- Opening Delimiter -

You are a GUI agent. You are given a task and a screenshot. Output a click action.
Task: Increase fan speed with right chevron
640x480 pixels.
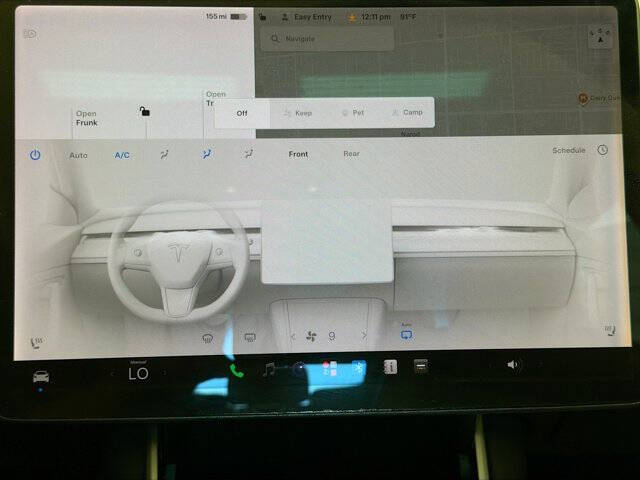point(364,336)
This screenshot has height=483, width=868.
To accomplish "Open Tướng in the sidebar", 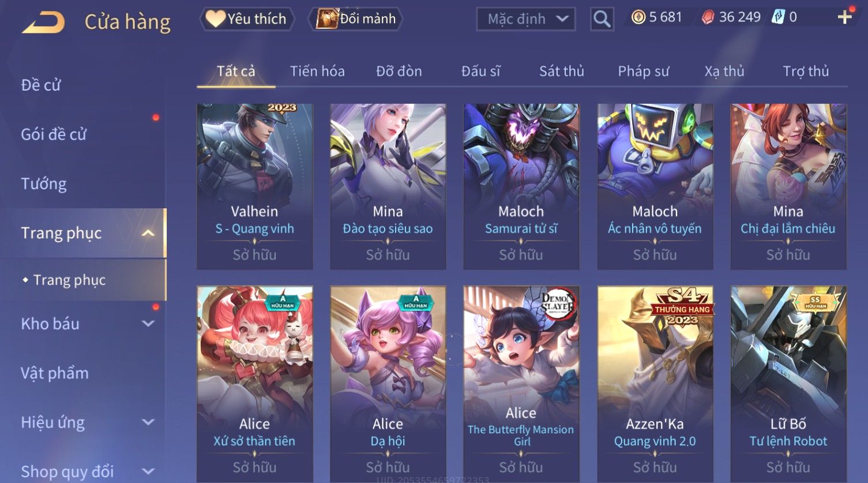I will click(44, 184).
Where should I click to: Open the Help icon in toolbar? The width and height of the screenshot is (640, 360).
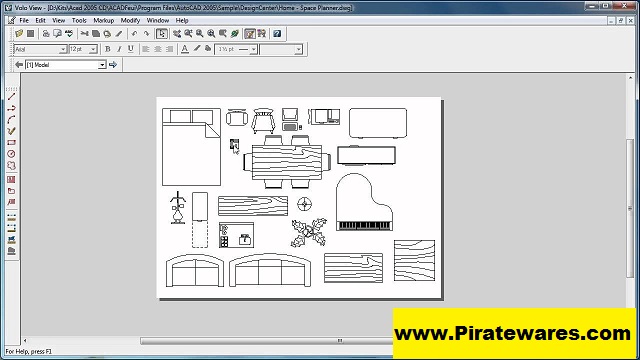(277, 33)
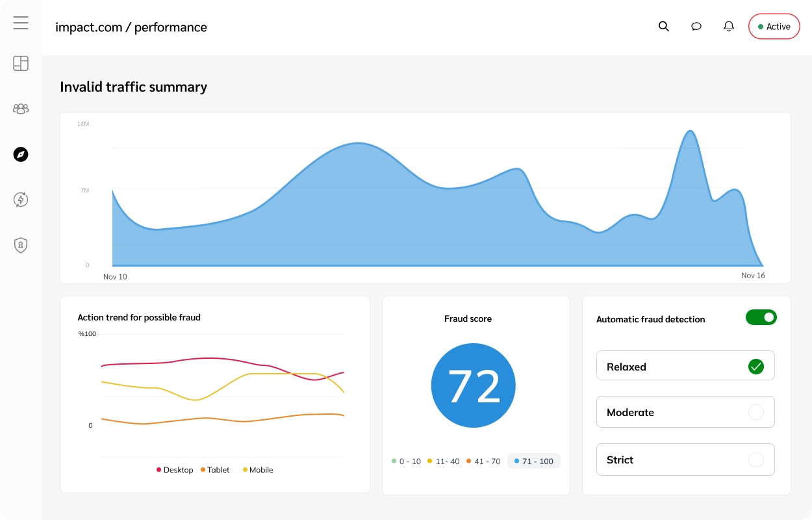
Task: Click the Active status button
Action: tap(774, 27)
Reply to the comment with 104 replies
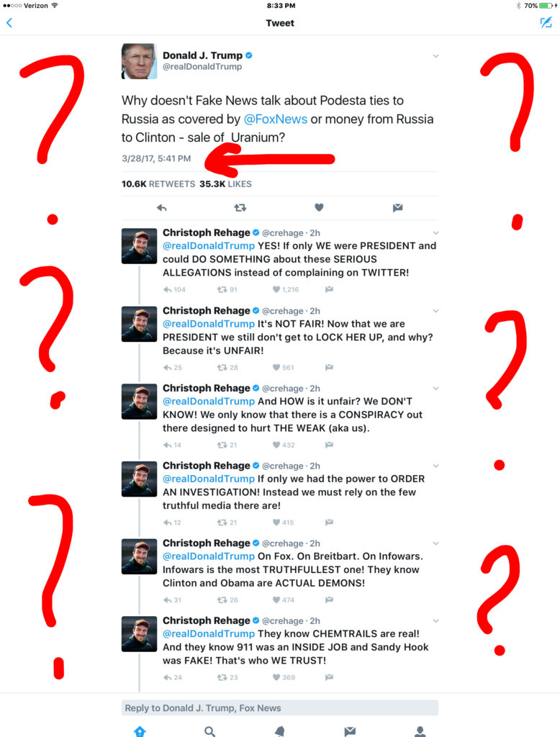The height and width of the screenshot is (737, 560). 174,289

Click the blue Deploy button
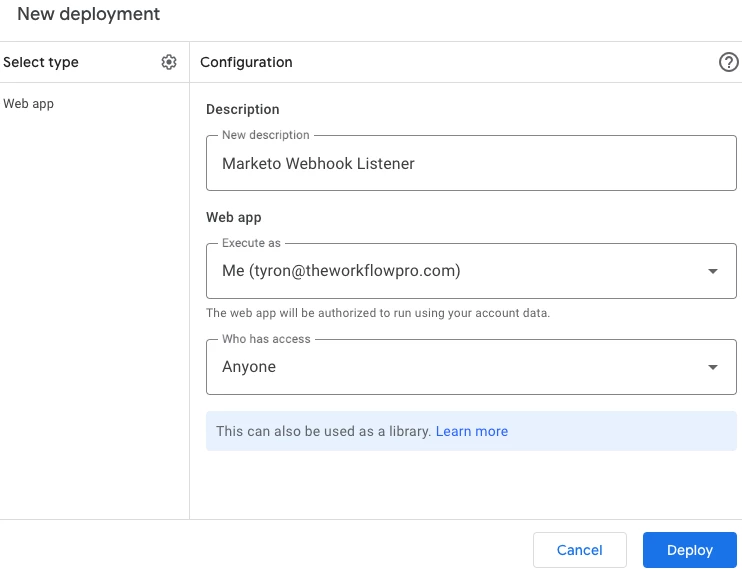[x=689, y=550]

- Closing Delimiter -

=== TASK BRIEF ===
With the pictures left out, output exactly the lines from the one with "Reply to the comment with 104 replies" through the end of the listing above, both ends included.

=== EXPECTED ANSWER ===
Reply to the comment with 104 replies
The height and width of the screenshot is (737, 560). 174,289

Click the blue Deploy button
[x=689, y=550]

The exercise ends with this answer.